To investigate the role of ERK signaling in human skin responses to wounding, organ cultures of human skin were maintained for 0.5-24 h in the presence of various inhibitors, followed by measurement of ERK phosphorylation or mRNA levels. The MEK inhibitor PD98059 produced near-complete (97-98%) inhibition of ERK phosphorylation, whereas inhibition of c-Fos, c-Jun, HB-EGF, AR, and VEGF mRNA by this compound was incomplete (41-65%). PD98059 was significantly more effective than either PD158780 or BB2516 as an inhibitor of ERK phosphorylation and of the rapid rise in c-Fos and c-Jun mRNA expression.
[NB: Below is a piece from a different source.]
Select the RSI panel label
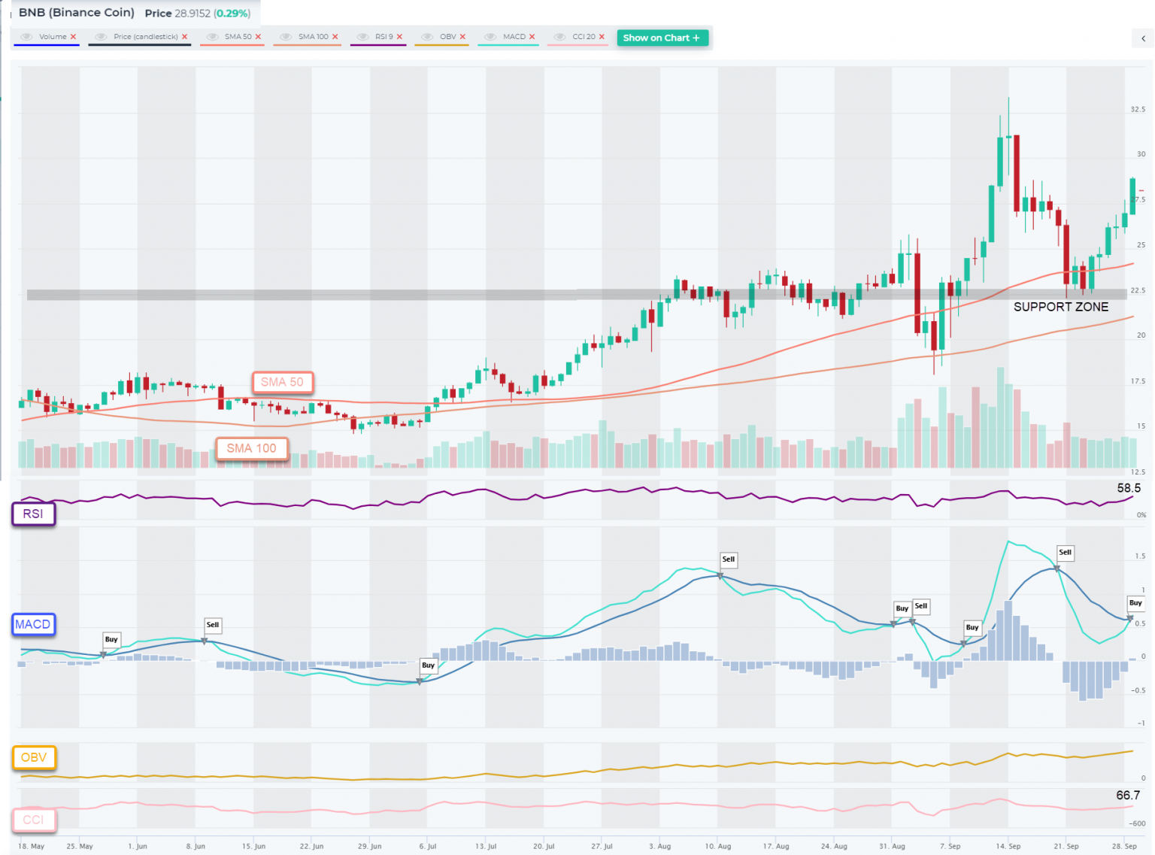1155x855 pixels. click(x=33, y=514)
In contrast, all three compounds inhibited the more delayed rise in HB-EGF mRNA to the same extent. Exogenous epidermal growth factor abrogated the inhibition of ERK phosphorylation caused by BB2516. These data indicate that one or more metalloproteinases activate ErbB signaling in skin organ culture, that ErbB signaling plays an important but not exclusive role in the activation of ERK, and that non-ERK pathways contribute to gene expression in this system. Because metalloproteinase-mediated cleavage of the HB-EGF transmembrane precursor is known to be ERK-dependent, our data suggest that ERK activation resulting from initial trauma leads to metalloproteinase-mediated cleavage of HB-EGF, thereby triggering the ErbB signaling cascade.